Hyunjin gülümseyerek başını sevgilisinin omzuna yerleştirdi.
"Merak etme Chan iyiyim. Sadece uzun zamandır bu kadar kalabalık bir davete katılmadım, alışırım bir kaç saate."
Chan sevgilisinin yanağına bir öpücük bıraktıktan sonra davetlileri karşılamak için kapıya yöneldi. Hyunjin uzun bir süre kendini eve kapatmıştı, sadece resim çiziyordu. İşte bu resimler de bu sergiyi oluşturmuştu. Yaklaşık 6 ay önce, serginin açılışı için iletişime geçtiği eski arkadaşları sayesinde de Chan ile tanışmışlardı. Tanıştıktan bir kaç ay sonra çıkmaya başlayan ikili için her şey güzel gidiyordu, veya onlar öyle düşünüyordu.
Hyunjin takım elbisesini düzeltip uzun siyah saçlarını kulağının arkasına ittirdi, ona yaklaşan muhabirlere gülümseyerek sorular için hazır olduğunu belirtti. Genç ressamın etrafı farklı farklı ajansların muhabirleri ile dolmuştu. Hyunjin gülümseyerek sırayla sorulara cevap veriyordu."Bay Hwang, iki yıl önceki serginiz ile şuan ki serginizi kıyasladığımızda resimlerinizin eskisine göre daha karamsar ve soğuk olduğunu görüyoruz, sanki yalnızlığı veya bir ayrılığı anlatıyor gibi.. Bunun hakkında ne söylemek istersiniz?"

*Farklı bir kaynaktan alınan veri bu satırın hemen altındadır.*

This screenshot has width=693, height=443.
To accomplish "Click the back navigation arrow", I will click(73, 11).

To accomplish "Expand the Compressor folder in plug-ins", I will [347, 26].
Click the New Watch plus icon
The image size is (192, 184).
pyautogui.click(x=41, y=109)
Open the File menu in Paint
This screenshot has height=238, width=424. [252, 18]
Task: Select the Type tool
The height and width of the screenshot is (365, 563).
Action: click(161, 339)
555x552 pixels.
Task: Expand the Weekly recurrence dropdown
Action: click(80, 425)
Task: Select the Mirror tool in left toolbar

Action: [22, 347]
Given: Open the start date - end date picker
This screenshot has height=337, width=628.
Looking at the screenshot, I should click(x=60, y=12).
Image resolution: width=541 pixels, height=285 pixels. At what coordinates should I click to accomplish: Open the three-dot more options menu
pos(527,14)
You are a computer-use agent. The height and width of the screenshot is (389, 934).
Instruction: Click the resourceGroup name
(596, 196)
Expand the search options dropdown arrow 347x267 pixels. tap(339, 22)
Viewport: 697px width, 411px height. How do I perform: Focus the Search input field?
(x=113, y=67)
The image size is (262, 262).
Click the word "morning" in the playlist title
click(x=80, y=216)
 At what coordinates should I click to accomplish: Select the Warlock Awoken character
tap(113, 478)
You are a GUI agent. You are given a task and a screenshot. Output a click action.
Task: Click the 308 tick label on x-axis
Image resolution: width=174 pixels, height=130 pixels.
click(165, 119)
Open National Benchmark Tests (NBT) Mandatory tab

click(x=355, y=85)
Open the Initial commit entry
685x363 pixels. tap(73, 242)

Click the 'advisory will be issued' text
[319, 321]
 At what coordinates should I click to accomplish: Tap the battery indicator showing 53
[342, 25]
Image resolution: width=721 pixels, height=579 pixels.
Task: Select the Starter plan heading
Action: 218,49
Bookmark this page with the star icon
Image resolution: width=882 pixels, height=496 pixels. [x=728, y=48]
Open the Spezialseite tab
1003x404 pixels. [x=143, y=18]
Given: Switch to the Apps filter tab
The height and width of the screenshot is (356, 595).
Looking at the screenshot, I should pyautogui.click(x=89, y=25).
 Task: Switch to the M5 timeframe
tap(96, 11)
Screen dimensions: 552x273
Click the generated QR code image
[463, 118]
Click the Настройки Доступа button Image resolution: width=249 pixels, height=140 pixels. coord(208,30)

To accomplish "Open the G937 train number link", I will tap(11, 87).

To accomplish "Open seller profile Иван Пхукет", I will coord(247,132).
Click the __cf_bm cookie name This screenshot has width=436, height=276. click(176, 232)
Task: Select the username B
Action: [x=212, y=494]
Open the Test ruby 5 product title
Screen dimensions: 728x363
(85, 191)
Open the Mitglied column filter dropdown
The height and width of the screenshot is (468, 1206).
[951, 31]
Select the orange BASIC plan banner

Hyunjin böyle bir sorunun geleceğini biliyordu, onu en çok geren de buydu. Sakin kalmaya çalışarak ve gülümsemesini bozmamaya çalışarak muhabir hanıma cevap vereceği sırada arkada gördüğü kızıl saçlar ile duraksadı. Siyah takım elbise, yeni boyandığı belli olan kızıl saçlar ve keskin hatlar... bunun o olduğunu biliyordu. Gözlerini kaçırmaya çalışsada kaçıramıyordu, karşısındaki iri taneler onu izliyordu ve bunu belli ederek yapıyordu. Hyunjin'in gülümsemesi git gide solarken arkasından sarılan sevgilisi ile odağını tekrar muhabire döndürmeyi başardı, hiç bir şey olmamış gibi gülmeye başladı. Chan Hyunjin'in gerildiğini fark etmiş olacak ki uzatılan mikrafona doğru konuşmaya başladı.
"Ah biliyorsunuz, insanlar ve tarzları zamanla değişebilir. Hyunjin yeni şeyler denemeyi seven birisi ve bu yüzden de bu sergide gördüğünüz resimleri eski tarzından daha farklı şekilde çizdi, hepsi aynı onun gibi mükemmeller."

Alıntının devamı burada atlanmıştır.